3

I am trying to pass a variable number of arguments from the shell script to a pattern recognition subset of a table. Here is my attempt so far:

The file 'infile':

    ID,GROUP
    1,GROUP2    
    2,GROUP2    
    3,GROUP4    
    4,GROUP4    
    5,GROUP5    
    6,GROUP5    
    7,GROUP23   
    8,GROUP23   
    9,GROUP23   

The file subset.sh:

    #!/bin/sh
    rm -f outfile_$week

    week = $1
    shift

    for TOKEN in "$@"
    do

    echo "adding records for" $TOKEN

    awk -F "," -v group = $TOKEN '{ if(FNR > 2 && $2 ~/group/){print $0} }' infile >> outfile_$week
    done

I have also tried group = "$TOKEN", "group = $TOKEN" and then both with single quotes. I am submitting like this:

    sh subset.sh 061314 GROUP2 GROUP23

The error I get is an astoundingly uninformative

    Usage: awk [-F fs][-v Assignment][-f Progfile|Program][Assignment|File] ...
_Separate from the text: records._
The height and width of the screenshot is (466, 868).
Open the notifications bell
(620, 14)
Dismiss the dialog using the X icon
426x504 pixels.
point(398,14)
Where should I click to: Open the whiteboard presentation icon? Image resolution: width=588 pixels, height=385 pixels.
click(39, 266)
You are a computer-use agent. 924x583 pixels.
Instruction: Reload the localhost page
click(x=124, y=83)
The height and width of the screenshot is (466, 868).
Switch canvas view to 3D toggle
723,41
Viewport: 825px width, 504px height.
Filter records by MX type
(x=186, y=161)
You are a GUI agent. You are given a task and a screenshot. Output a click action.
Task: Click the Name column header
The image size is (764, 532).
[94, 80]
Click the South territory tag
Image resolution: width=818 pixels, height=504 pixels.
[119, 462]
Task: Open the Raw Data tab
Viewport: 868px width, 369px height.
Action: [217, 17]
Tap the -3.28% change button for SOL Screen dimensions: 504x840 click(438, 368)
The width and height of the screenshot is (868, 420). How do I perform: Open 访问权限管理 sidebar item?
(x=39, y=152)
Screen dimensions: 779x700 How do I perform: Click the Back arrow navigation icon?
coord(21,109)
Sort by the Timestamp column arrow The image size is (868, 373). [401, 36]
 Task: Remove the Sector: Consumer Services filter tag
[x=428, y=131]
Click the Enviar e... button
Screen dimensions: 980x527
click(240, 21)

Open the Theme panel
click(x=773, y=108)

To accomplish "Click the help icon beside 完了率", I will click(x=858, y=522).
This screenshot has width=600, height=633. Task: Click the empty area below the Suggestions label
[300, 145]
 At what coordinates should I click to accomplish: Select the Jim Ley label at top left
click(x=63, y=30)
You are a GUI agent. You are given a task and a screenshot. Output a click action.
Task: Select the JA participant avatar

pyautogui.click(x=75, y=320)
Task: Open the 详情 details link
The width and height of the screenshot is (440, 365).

Any help is much appreciated, thanks!

EDIT: I tried running

    awk -F "," -v group ="GROUP1" '{ if(FNR > 2 && $2 ~/group/){print $0} }' infile

to no avail... (same error as above) anyone know of any reason this might happen?

mlegge
  • 283
  • 1
    what's the rm -f infile doing inside subset.sh? – iruvar Jun 13 '14 at 18:24
  • 1
    Not related to your actual question, but afaik $2 ~/group/ will do a regex match against literal string group. To match against the variable you need $2 ~ group. In fact the whole expression could be much simpler 'FNR > 2 && $2 ~ group' since print $0 is the default action if the test evaluates true. – steeldriver Jun 13 '14 at 18:38
  • @1_CR that's a typo, I was changing the names for simplicity. – mlegge Jun 13 '14 at 19:37
  • You need to not put any spaces around the =. That's what is wrong with everything you have tried. Gnouc's answer is the correct way. – Graeme Jun 13 '14 at 19:37

3 Answers3

4

You should write:

-v group="$TOKEN"

instead of -v group = $TOKEN, which causes syntax error in awk.

cuonglm
  • 153,898
2

Sounds like you want:

awk -F, '
  BEGIN {
    for (i = 1; i < ARGC; i++) group[ARGV[i]]
    ARGC=0
  }
  NR >= 2 && $2 in group' "$@" < infile

Or if you really want to consider the arguments as regexps to match against the second column:

awk -F, '
  BEGIN {
    for (i = 1; i < ARGC; i++) group[ARGV[i]]
    ARGC=0
  }
  NR >= 2 {
    for (i in group) if ($2 ~ i) {print; next}
  }' "$@" < infile
2

Your immediate problem is the spaces around the equal sign. The argument to the -v option should be an assignment. Awk sees an argument to -v, followed by a script (=), followed by file names (the value of TOKEN, your script, and your file names).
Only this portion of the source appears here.